Rewind 20 years and anyone crossing the road bridge carrying the main A4 artery out of the city over the Bristol Temple Meads’ railway lines would have seen the triumphant banner, ‘Bristol Arena opening here, 2008’. The original project would have seen a 12,000 seat arena open on Temple Island, just behind the city’s main railway terminus. It was supported by local architect and politician George Ferguson, who mooted the idea in 2003 and pursued it energetically on becoming Bristol’s first mayor in 2012.
He steered the project over various planning hurdles, particularly around parking and transport, and by 2015 it seemed unstoppable. Temple Island, a former diesel depot, had been cleared for construction and a major new bridge now linked it to the nearby station. Agreements were already in place for promoter Live Nation and venue operator SMG to run the venue and architects Populous won the design competition to build it. Opening date was set for 2017.
However, like death and taxes, local politics and budgets intervened. In 2016 the independent Ferguson was voted out of office in favour of Labour’s Marvin Rees. Initially, the new mayor professed to support the existing arena project. But he baulked as he saw costs rising from £90m to £150m. Meanwhile developer YTL, already planning a new town in Filton with 6,500 new homes, three schools, sports facilities and a new rail link, staged a charm offensive. It offered to incorporate a 16,000 capacity arena into its development at no cost to the public, if the Temple Island scheme was nipped in the bud.
As I reported in Live UK, the live music business magazine, in 2018, this led to a scramble of new proposals, including one from US arena developer Oak View, backed by promoter Harvey Goldsmith and local businessman Stephen Fear, who felt a centrally located venue was the best option for the city.
However, with shovels already in the ground at Brabazon New Town, as the new development is to be called, Rees definitively scrapped the Temple Island plan in September 2018, overruling BCC’s vote in its favour, and there was nothing to stop the new YTL Arena Bristol throwing its new arena doors open in 2022.
Or was there? As Skellet told BBC Points West last week, “That thing called covid got in the way.” He explained also that the company has taken its time to explore the finer points of arena construction. “We’re trying to make sure we understand everything we need to do to build it.
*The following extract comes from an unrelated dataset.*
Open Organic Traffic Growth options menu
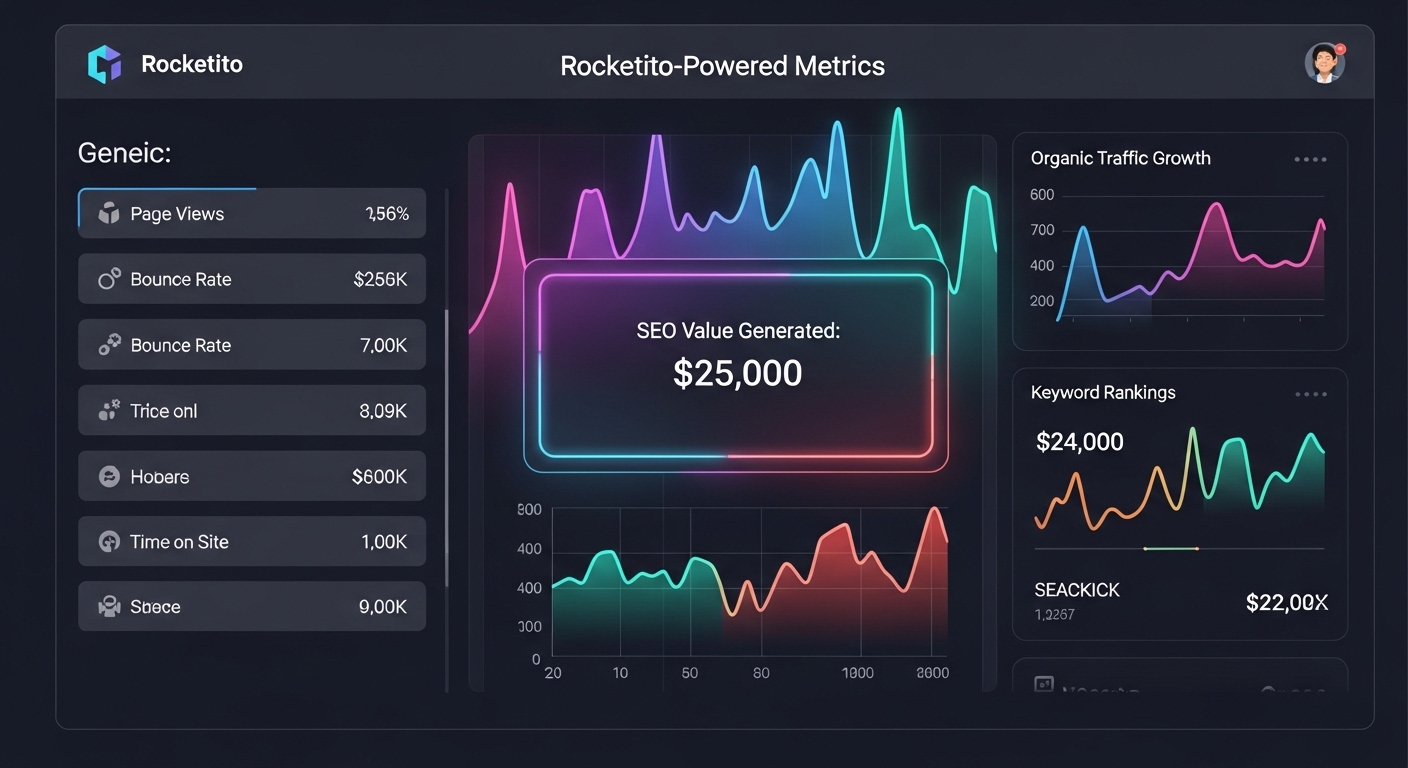This screenshot has height=768, width=1408. [x=1310, y=159]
We’re going to build it with our own construction company so we’ve doing lots of pricing, lots of detail but we’re now ready to go.”
The development has already welcomed the first of its residents and a new station serving the arena, Brabazon, is expected to be completed in 2026, so the development certainly seems to have momentum. While many regret that the YTL Arena Bristol is not the centrally located venue they had hoped for, it’s a relatively short hop from the city centre and, barring further twists in the tail, Bristol residents will soon be able to see major music artists, comedians and shows in their home town without travelling to Cardiff, London or Birmingham.